Laboratory of Molecular and Ecological Physiology

Institutional research project #0126-2016-0001: «Molecular and cellular mechanisms of stress-resistant development and productivity in Embryophyte taxa with contrasting evolutionary history» (2017–2022). Project leader: Olga V. Voitsekhovskaja

The diversity of land plants (Embryophyta), including both ancient and recently emerged taxa, displays a large spectrum of adaptations to highly contrasting ecological and climatic conditions, representing the conditions that prevailed when and where these taxa evolved. These adaptations confer tolerance of a number of stresses while enabling plants to achieve high productivity under these conditions. Studies on representative species from a range of the embryophyte taxa should pave the way to reveal and characterize the regulatory genes, enzymes and other molecular and cellular components underlying these adaptations, leading to an in depth understanding of the mechanisms conferring stress resistance and high productivity.
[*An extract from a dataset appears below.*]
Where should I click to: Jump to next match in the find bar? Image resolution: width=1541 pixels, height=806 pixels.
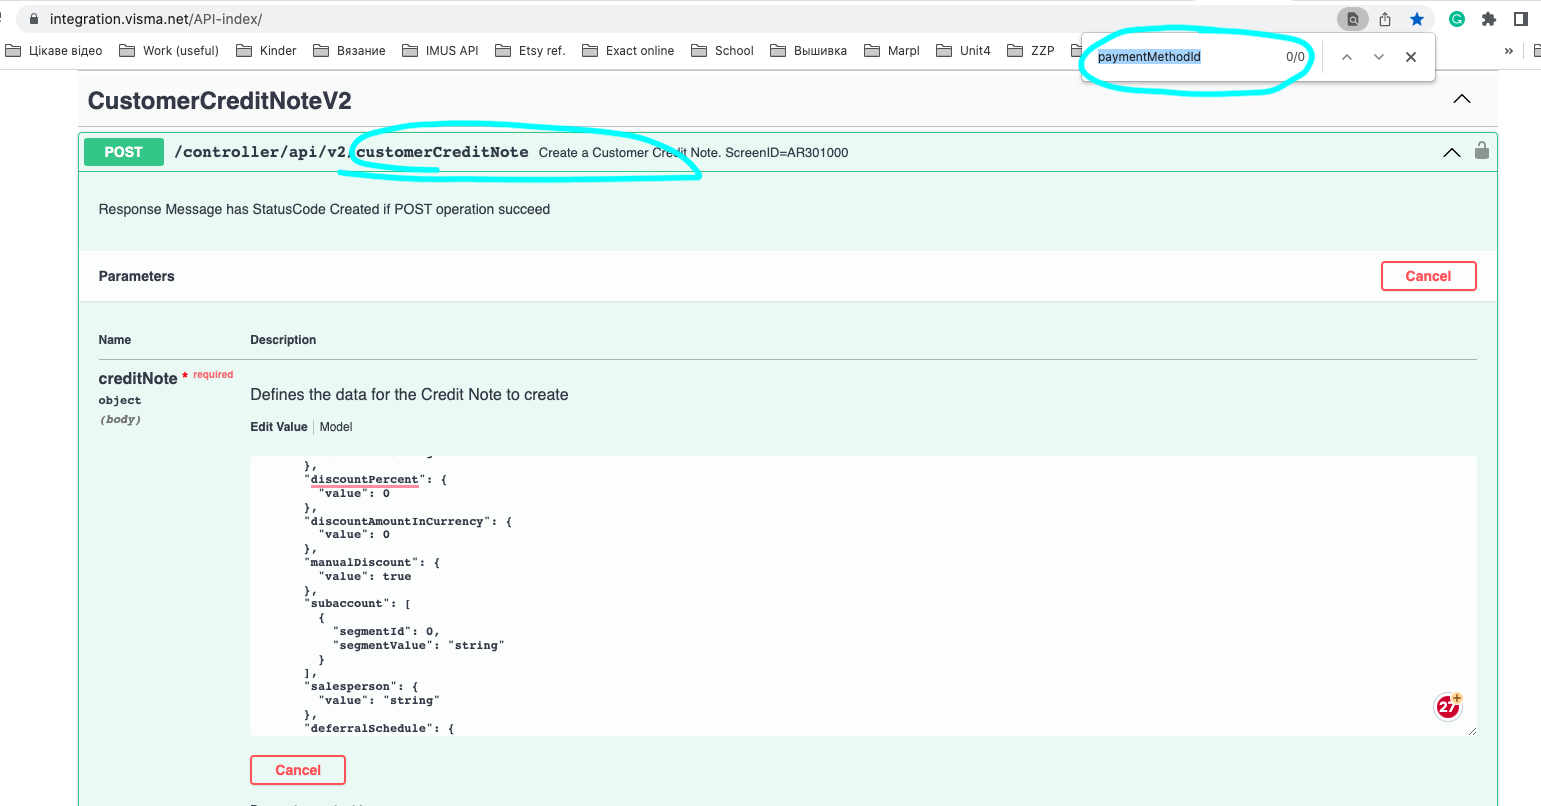click(1379, 56)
The importance of this research lies in the fact that currently, studies of representatives of land plant taxa other than angiosperms by methods of molecular and cell biology are lagging behind studies of angiosperm model plants. However, the development of next generation sequencing as well as progress in genomic sequencing, meanwhile allow widening the spectrum of model plants to be studied using tools of molecular and cell biology. Within the project, we use transcriptomics, bioinformatic methods, gene cloning and cell-specific localization of gene expression by in situ RNA-RNA hybridization, as well as other methods of molecular and cell biology. The results will help to understand the evolution of morphogenesis, the adaptation of photosynthesis to different ecological conditions, and regulatory pathways of signal perception and transduction in land plants.